We needn't go nearly that far. No, just set your DeLorean for early 2010 and we'll be off.
I was a freshman at Colgate, and I'd signed up for a course called War and the Holocaust in Europe. Most of the history classes I'd taken in high school were U.S. history and ambitiously claimed that we'd make it close to present day after beginning with colonial underpinnings. The farthest we ever seemed to get was the Civil War. Maybe Reconstruction, if we were lucky. So I signed up for different history.
Snatches of information from the class have remained with me, though the dates I was forced to memorize have not. I have kept one fact in my memory quite clearly.
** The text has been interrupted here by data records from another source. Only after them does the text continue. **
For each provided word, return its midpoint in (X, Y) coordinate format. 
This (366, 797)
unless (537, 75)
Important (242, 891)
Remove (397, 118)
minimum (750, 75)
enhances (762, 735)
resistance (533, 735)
It was probably the most trivial fact that I could have stored away from all the information presented to me in lectures and readings, but I delight in quirky information.
Winston Churchill liked to wear silk pajamas.
His love of cigars is well documented and his habit of eating well has been recorded widely by historians and witnessed in his girth. But silk pajamas? It's the kind of fact I would make up. I have been known to spread rumors about friends of mine dating former press secretaries, dining with literary giants, and being involved in the assassinations of heads of state. But this is a fact that was printed in a nonfiction book that I had to read for War and the Holocaust in Europe.
John Lukacs, a historian with a professed fondness for Winston Churchill, taught me of Churchill's love of silk pajamas. Apparently Churchill was wearing silk pajamas on the morning of May 10th as Hitler began his invasions of Holland and Belgium.
I was incredulous when I first read about Churchill's pajama habits. Not because I didn't believe Winston would wear silk pajamas. I had never really thought about his bedtime attire before. I don't often think about what world leaders wear to bed. Perhaps I ought to. But I digress. I was incredulous because I was not sure how Lukacs had happened upon the information of what Churchill was wearing on the morning of May 10th, 1940 when he sat down to breakfast. Somehow that seemed like the kind of thing that wouldn't be recorded as war broke out in earnest across Europe.
But I have seen Winston's silk pajamas.
Perhaps it is now fitting for us to come out of time travel mode. This week, my history class visited the Churchill War Rooms and the attached Churchill Museum. Wandering among the artifacts of Churchill's life I stumbled upon his nap time togs. I was delighted and disappointed by my find.
I was standing in front of the pajamas that I had long regarded as a historical myth comparable to Columbus being the first to spin the idea of the world being round - if slightly less widespread. I had found the abominable snowman. But I still felt cheated. Winston's silk pajamas were, as you can see, white, plain, and conservative. In all the time I had imagined Churchill in his pajamas, which is probably more often than I should admit, I had not pictured his silk pajamas looking so boring. I wanted them to be red, shiny, and a little bit sexy.
But as the placard explained, the folded white shirt in front of me had been Churchill's nightshirt. I take some solace in the fact that even if Winston did not dress nightly in shiny, red silk, he at least could feel the breeze flowing in through the bottom of his nightshirt.